17 Daar zij nu hierheen medegekomen waren, heb ik zonder uitstel de dag daarop mij op de rechterstoel gezet en bevolen de man vóór te brengen.
18 En de aanklagers, die rondom hem stonden, brachten geen enkele beschuldiging in over de boze dingen, die ik vermoedde,
19 doch zij hadden met hem enige twistpunten over hun eigen godsdienst en over een zekere Jezus, die dood is, van wie Paulus beweerde, dat Hij leeft.
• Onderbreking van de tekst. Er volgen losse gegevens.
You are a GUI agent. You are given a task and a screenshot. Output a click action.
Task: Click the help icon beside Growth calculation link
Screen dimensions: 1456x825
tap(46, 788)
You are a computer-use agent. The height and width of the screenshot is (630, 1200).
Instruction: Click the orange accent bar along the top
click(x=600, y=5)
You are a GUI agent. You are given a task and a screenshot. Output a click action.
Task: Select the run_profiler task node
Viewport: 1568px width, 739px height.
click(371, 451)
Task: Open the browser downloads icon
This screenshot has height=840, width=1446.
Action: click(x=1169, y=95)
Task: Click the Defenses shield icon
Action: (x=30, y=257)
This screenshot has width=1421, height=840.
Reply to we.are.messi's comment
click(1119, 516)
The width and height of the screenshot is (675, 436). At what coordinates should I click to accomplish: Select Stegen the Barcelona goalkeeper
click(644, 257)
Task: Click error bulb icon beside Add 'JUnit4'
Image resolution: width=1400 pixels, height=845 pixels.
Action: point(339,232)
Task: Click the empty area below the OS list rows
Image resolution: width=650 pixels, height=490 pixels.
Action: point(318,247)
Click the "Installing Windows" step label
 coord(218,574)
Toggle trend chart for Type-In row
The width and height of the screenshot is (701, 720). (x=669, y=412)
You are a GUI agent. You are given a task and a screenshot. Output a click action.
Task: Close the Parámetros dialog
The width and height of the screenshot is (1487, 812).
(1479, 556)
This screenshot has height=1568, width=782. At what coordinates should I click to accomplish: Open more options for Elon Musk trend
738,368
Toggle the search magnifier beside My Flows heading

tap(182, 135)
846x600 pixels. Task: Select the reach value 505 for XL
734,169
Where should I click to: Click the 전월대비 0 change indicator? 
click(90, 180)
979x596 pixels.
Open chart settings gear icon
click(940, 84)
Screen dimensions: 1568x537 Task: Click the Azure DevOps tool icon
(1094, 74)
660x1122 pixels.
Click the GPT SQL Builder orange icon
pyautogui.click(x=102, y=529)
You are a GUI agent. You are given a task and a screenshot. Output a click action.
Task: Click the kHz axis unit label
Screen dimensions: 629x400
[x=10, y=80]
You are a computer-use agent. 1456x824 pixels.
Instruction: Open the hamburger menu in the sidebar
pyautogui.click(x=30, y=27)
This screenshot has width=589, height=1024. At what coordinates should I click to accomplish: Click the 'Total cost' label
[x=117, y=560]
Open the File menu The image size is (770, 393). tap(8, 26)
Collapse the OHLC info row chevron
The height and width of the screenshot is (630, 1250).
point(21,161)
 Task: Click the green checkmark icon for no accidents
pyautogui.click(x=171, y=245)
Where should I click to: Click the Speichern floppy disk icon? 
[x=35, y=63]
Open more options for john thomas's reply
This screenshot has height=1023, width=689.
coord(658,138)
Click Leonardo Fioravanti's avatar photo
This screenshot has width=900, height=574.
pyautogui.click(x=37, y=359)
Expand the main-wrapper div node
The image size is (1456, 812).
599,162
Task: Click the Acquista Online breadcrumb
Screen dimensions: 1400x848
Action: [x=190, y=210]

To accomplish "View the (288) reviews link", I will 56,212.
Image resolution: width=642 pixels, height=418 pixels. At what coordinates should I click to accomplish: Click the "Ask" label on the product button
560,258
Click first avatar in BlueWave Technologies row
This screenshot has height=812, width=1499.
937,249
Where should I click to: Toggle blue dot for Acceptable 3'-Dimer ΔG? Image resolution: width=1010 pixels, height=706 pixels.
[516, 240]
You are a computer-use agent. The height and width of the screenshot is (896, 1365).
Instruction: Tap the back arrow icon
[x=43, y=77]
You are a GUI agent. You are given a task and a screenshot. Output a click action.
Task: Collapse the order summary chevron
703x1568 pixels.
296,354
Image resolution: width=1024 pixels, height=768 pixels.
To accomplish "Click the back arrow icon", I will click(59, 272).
20 En daar ik met het onderzoek hiervan verlegen was, vroeg ik, of hij naar Jeruzalem wilde gaan, om daar over deze dingen terecht te staan.
21 Maar toen Paulus in hoger beroep kwam, om tot de beslissing van Zijne Majesteit in bewaring te worden gehouden, beval ik, dat hij zou worden bewaard, totdat ik hem naar de keizer kon opzenden.
22 En Agrippa zeide tot Festus: Ik zou zelf die man ook wel willen horen. En hij zeide: Morgen zult gij hem horen.
23 Toen dan de volgende dag Agrippa en Bernice gekomen waren met grote praal en de gehoorzaal waren binnengegaan met de oversten en de mannen, die de voornaamsten der stad waren, werd Paulus op bevel van Festus vóórgebracht.